I could care less, but companies have done it several times.

Netscape skipped version 5 (a doomed project).

Microsoft ditched version numbers for years (95, 98, 2000), and then just names -- due to how version number increments on an existing product appear to end users.

To technically savvy it doesnt really matter "is it 5.0 or 4.5?"

But the version number or name is about trying to position the product as a "new one" or even just "mature" to the more typical end user.


  > I could care less, ...
I don't want to be "that guy" and I'm not trying to be a grammar Nazi. I know this is now an idiom in the USA, and therefore it doesn't have to make sense.

However ...

I've now heard it said, in four different countries, that this phrase makes the speaker sound like an idiot. I know it's now just "the norm" in the USA, but I wanted to let people here know that saying this makes a bad impression.

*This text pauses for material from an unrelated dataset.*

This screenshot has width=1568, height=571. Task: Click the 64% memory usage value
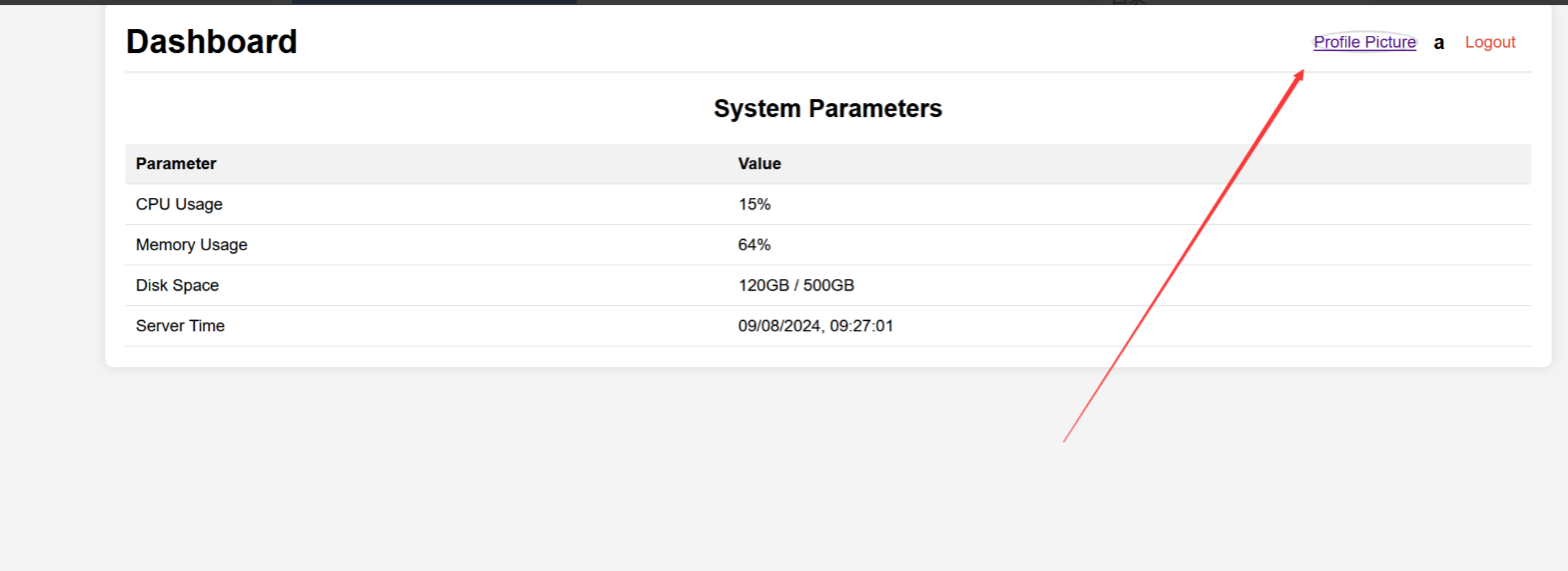(755, 245)
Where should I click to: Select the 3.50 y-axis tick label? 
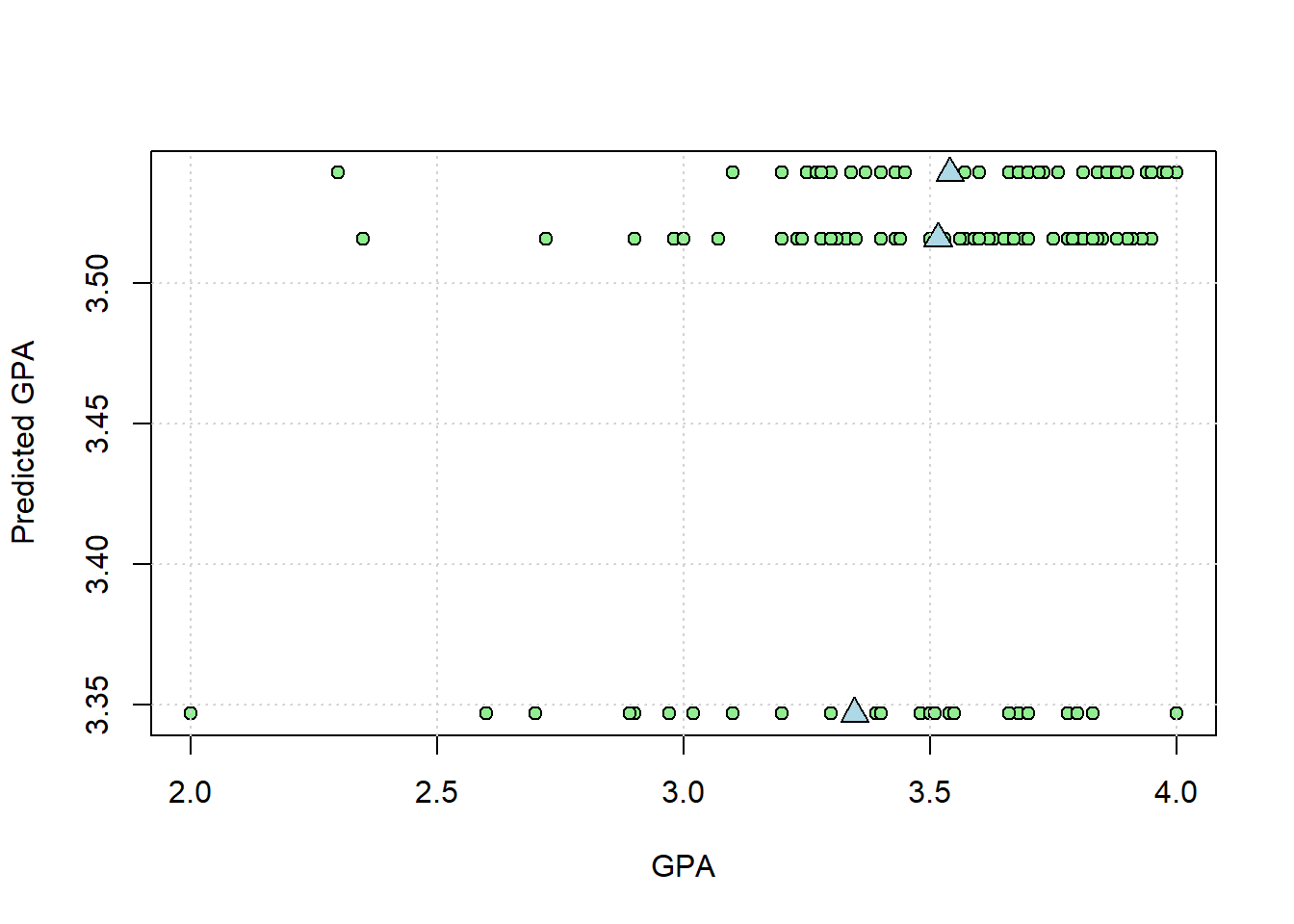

If you don't care how you sound to non USAians then don't bother. But if you're wondering what I'm talking about, David Mitchell does an excellent job of explaining "I couldn't care less"

http://www.youtube.com/watch?v=om7O0MFkmpw#t=0m56s

I now return you to your normal programming.


Let me play devil's advocate (which might actually play in your favor, seeing as you've used that neologism). How do you think new words and phrases make it into the dictionary? It's by a proportionate amount of people using it for a specific meaning. Meaning is an abstract concept. Contrary to popular belief, language is not always logical or literal. It's an ever-changing organism: elastic and metamorphic.

The phrase you quote is not "now just" the norm. It has always been ever since I can remember living in North America. It's nobody's fault the British-speaking world has just discovered it. This reminds me a little of when the Europeans first discovered "America."

This is why Jorge Luis Borges once said, "Todas las palabras fueron alguna vez un neologismo" (All words were once a neologism).


<shrug>

It's common in the USA. People I've spoken to from other countries think it makes those who use it seem ignorant. I'm providing data, not making a judgement. I know that many idioms don't make sense when dissected.

The parts of the world I have regular dealings with - excluding the USA - all say "I couldn't care less," and that actually does make sense. The people I've spoken with about this have expressed bewilderment that the alternate version should be used. They say that it doesn't make sense, and it's open to misunderstanding.

When I speak with customers I don't use the same short-hand or code phrases that I use with my colleagues. Likewise students when applying for jobs or other positions use more formal language, because to do otherwise makes them look uneducated and ignorant. I'm just saying that I've seen the same attitude towards people who use this particular phrase.

Personally, I don't care. In fact, it would be hard for me to care less. I'm just offering a datum that some might find useful.


It's sarcastic in intent. Trying to condemn an idiom that is obviously logical nonsense misses the point. When I say "I could care less", it could be interpreted instead, "as if there were anything else I care less about."


I could care less about what a dude with such bad teeth says.